[Saved entries]
Start of Block

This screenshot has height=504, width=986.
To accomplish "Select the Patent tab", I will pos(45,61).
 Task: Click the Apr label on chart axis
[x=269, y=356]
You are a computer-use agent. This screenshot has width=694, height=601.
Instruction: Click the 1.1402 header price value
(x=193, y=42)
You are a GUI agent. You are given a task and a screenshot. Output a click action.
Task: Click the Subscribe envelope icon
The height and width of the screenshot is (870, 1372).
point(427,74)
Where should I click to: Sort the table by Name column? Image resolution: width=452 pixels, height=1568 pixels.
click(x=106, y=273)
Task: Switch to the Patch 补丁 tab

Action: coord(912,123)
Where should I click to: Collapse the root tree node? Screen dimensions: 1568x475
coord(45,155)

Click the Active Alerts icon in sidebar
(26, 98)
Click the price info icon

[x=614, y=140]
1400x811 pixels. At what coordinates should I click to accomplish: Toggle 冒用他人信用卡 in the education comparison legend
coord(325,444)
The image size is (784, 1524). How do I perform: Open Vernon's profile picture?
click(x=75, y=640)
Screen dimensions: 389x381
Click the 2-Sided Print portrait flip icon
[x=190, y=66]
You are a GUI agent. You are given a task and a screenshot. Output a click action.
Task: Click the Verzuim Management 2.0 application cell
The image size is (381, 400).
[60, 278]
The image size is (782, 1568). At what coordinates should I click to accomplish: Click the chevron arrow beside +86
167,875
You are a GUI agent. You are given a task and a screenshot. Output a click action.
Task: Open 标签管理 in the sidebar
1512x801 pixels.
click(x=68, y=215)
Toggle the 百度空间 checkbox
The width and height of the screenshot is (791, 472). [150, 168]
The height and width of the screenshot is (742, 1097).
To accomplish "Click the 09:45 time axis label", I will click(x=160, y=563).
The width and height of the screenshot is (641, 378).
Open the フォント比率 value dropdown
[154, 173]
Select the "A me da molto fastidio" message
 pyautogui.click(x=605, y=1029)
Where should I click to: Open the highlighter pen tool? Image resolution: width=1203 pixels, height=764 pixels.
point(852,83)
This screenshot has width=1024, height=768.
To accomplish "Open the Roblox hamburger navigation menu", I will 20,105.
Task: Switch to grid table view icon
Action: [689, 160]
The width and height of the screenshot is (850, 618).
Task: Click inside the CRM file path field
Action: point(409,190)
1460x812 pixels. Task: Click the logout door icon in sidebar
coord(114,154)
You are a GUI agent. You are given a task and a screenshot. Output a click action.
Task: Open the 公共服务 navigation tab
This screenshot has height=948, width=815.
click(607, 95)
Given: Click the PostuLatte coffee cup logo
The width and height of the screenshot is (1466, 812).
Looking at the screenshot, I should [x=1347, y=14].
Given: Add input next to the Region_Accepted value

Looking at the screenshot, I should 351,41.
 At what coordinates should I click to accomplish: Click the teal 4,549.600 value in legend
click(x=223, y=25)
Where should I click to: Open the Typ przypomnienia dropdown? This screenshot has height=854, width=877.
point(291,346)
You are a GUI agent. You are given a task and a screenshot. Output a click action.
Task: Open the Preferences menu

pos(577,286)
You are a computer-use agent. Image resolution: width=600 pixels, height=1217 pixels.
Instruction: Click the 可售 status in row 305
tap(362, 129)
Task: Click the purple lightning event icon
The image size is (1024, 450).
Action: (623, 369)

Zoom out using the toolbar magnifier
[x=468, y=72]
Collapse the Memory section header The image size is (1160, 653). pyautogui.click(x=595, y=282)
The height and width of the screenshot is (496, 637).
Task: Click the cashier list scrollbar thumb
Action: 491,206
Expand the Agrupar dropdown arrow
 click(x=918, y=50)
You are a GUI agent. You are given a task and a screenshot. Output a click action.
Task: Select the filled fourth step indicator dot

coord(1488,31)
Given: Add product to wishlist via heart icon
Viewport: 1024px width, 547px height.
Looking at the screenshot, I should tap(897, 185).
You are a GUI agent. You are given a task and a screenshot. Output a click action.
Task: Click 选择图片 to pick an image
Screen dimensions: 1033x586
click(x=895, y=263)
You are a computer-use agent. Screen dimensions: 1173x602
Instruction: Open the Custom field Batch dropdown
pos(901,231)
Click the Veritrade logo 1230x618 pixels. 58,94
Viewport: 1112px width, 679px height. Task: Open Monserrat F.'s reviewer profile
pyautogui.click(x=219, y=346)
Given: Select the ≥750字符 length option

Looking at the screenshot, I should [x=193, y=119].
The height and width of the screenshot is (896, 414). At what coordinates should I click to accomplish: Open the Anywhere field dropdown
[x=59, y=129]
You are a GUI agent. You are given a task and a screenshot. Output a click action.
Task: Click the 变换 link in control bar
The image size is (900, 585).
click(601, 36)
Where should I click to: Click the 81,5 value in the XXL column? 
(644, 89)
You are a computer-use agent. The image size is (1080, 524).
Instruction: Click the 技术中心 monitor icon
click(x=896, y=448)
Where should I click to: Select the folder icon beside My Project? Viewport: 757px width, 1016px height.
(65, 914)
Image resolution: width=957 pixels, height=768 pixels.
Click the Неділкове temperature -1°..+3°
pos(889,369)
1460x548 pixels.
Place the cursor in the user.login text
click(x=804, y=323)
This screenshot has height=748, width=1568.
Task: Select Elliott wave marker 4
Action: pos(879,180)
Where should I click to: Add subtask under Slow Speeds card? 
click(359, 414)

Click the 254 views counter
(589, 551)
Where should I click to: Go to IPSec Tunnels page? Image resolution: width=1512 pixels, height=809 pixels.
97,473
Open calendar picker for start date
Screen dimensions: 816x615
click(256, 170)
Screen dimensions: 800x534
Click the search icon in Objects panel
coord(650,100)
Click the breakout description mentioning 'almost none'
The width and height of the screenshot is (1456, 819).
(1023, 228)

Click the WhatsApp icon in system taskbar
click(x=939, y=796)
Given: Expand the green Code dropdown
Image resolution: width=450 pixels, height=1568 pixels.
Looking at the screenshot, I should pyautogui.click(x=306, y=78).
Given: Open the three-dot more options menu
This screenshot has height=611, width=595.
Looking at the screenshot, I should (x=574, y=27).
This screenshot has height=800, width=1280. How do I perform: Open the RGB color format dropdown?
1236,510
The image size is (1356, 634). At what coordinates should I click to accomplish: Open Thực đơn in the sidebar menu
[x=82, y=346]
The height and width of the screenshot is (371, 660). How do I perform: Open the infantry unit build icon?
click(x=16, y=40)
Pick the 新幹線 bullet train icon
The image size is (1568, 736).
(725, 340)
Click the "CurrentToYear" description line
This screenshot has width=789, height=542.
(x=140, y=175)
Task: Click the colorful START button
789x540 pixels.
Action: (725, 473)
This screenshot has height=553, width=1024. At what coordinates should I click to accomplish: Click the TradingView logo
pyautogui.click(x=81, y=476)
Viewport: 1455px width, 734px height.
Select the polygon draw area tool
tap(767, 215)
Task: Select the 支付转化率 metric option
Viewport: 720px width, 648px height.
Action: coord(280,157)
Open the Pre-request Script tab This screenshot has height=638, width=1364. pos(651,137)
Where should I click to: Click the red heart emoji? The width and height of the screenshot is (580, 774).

End of Block

_Your objective_.
Look through the entries above and find each line where the word "heart" occurs; copy those lines.

_Written reply_.
Given: Add product to wishlist via heart icon
Where should I click to: Click the red heart emoji? The width and height of the screenshot is (580, 774).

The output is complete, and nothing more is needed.